Allied Spy During World War II

Born: 11 October 1915, Santiago, Philippines

Died: 8 December 2016, Ithaca, New York, United States of America

Florence’s mother was Filipino and her father was an American who decided to stay on in the Philippines after the conclusion of the Spanish/American war.

Florence married in 1941, however her husband was killed in action a year later fighting for the Allies in World War II. Soon after, Manila fell to Japanese invasion forces.

Having Filipino citizenship allowed Florence to avoid detection from the Japanese. Florence was put to work writing vouchers for distributing fuel which allowed her to pass information on to the rebels as well as supplies.

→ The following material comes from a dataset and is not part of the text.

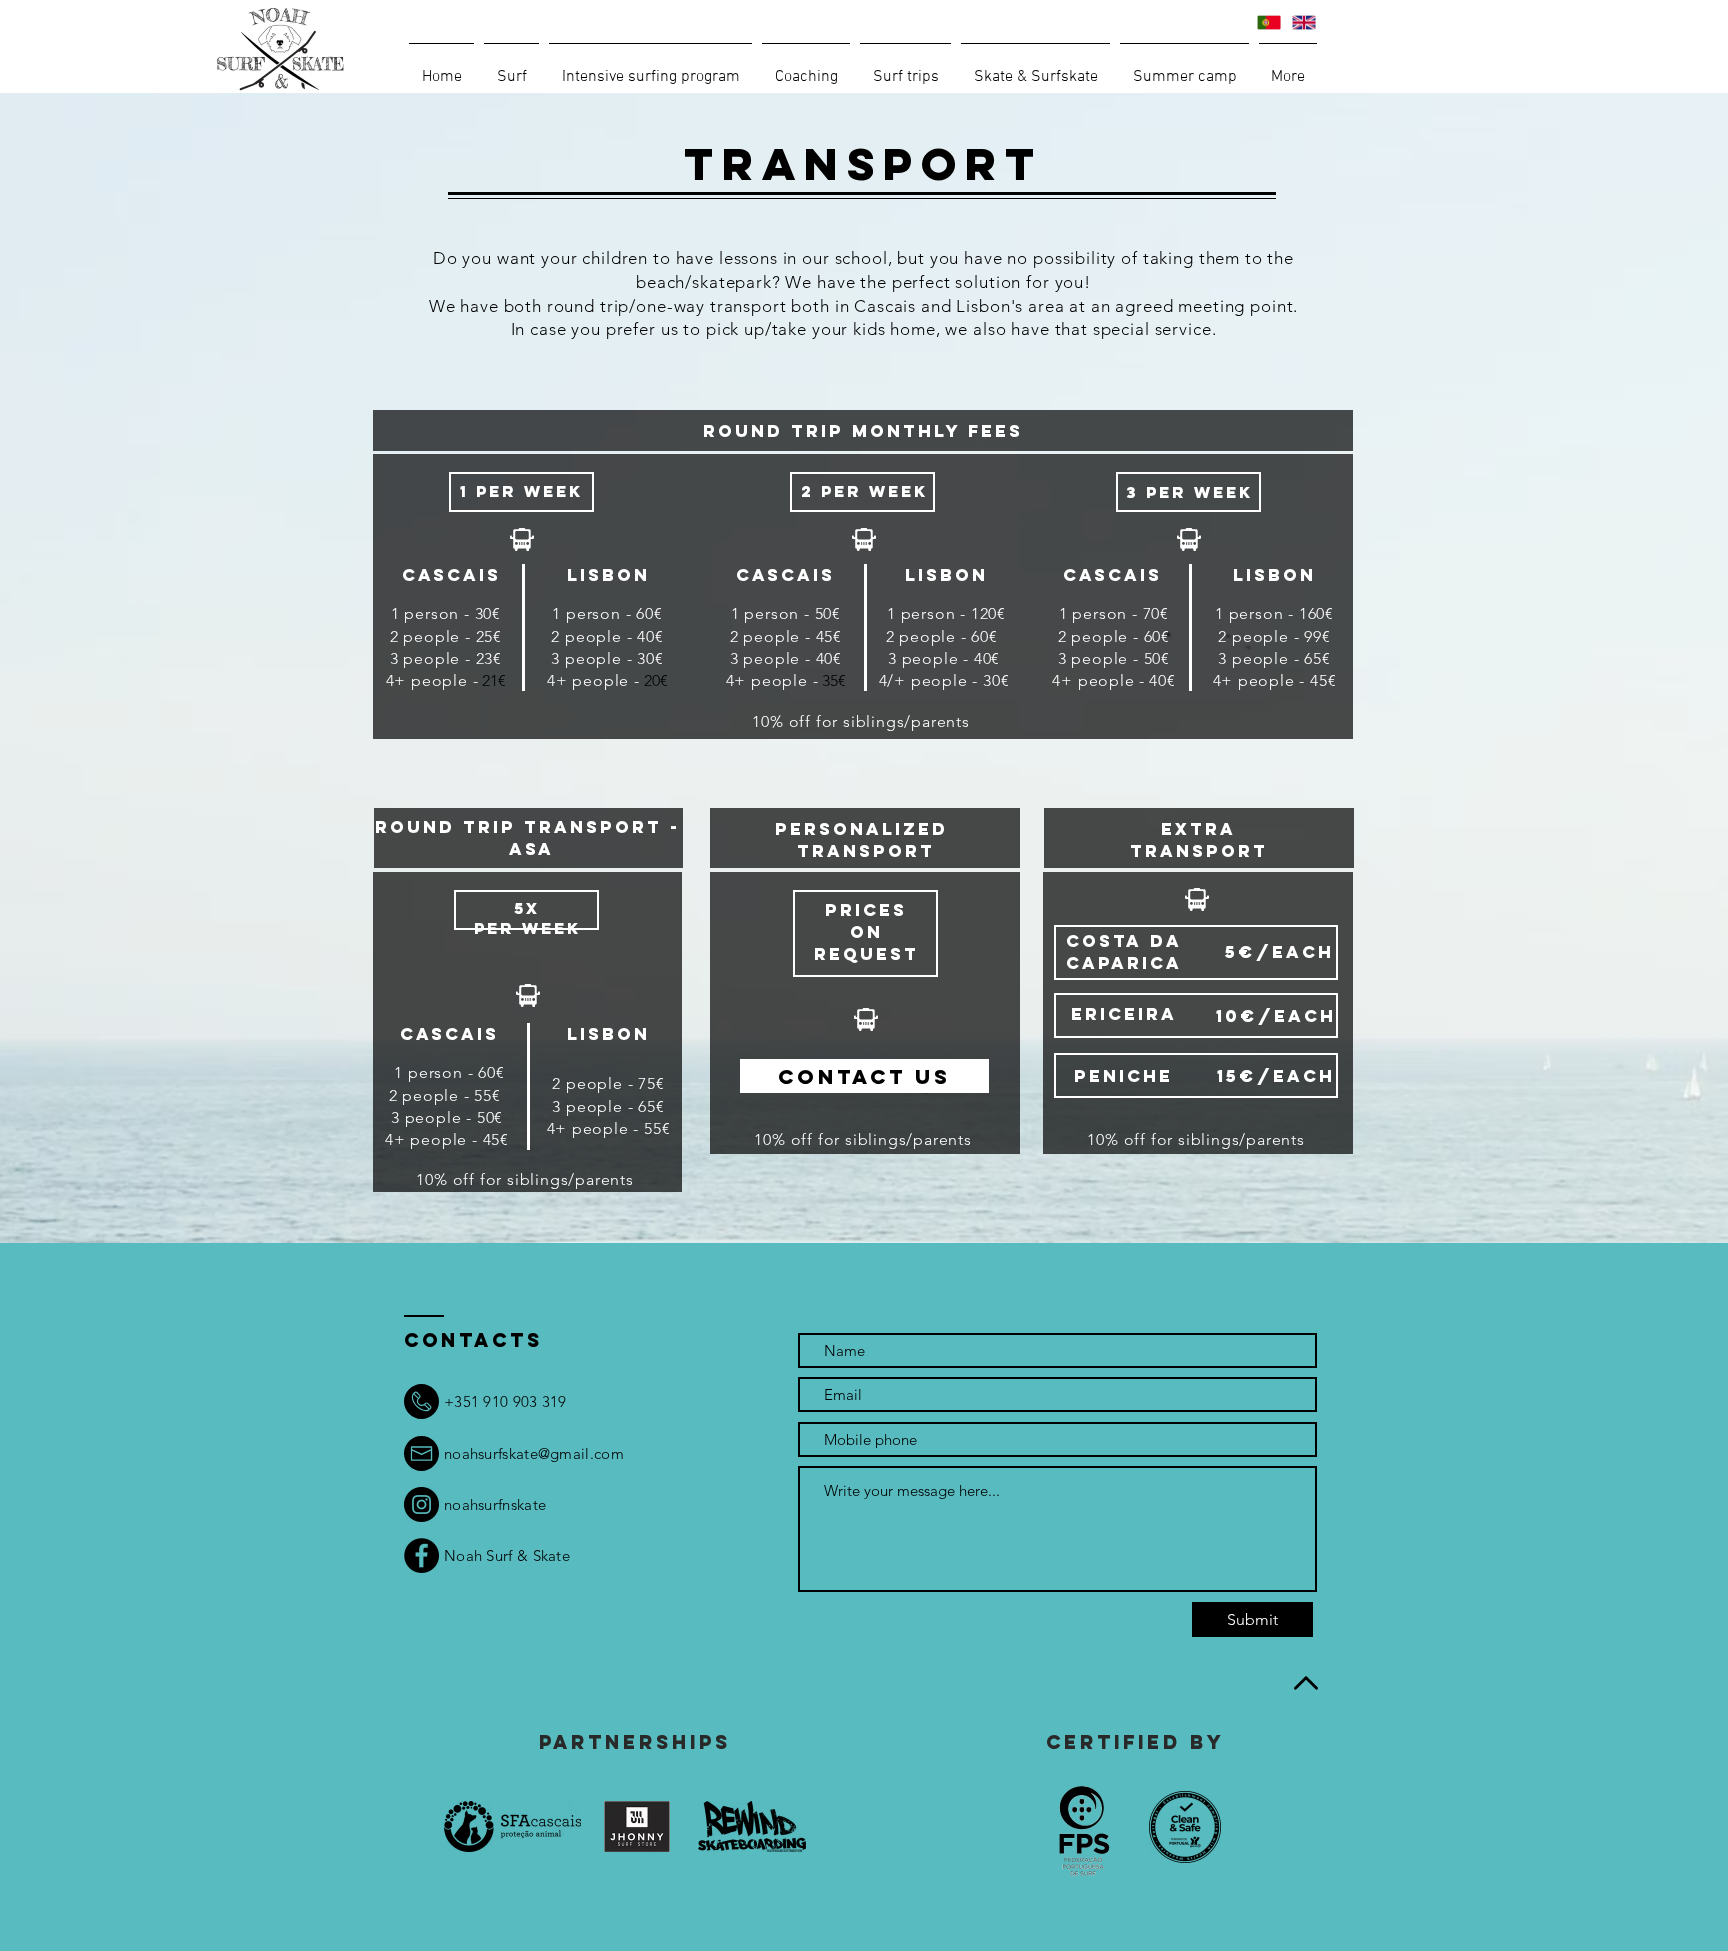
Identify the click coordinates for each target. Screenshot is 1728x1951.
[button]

She also helped sabotage the Japanese several times as well.

Florence was captured and sentenced to three year of hard labor in a prison camp after being tortured for information, but she was freed during the American Liberation.

After arriving in the United States, she joined the US Coast Guard Reserves in July 1945. Florence stated her reason for enlisting was to avenge the death of her husband. Her time in the service ended in 1946 after the conclusion of the war.

Florence married for a second time and raised a family in New York.

Florence was the first woman to be honored with the Asiatic-Pacific Campaign Ribbon. She was also a Medal of Freedom Recipient. An administrative building on a US Coast Guard base in Hawaii was named after her.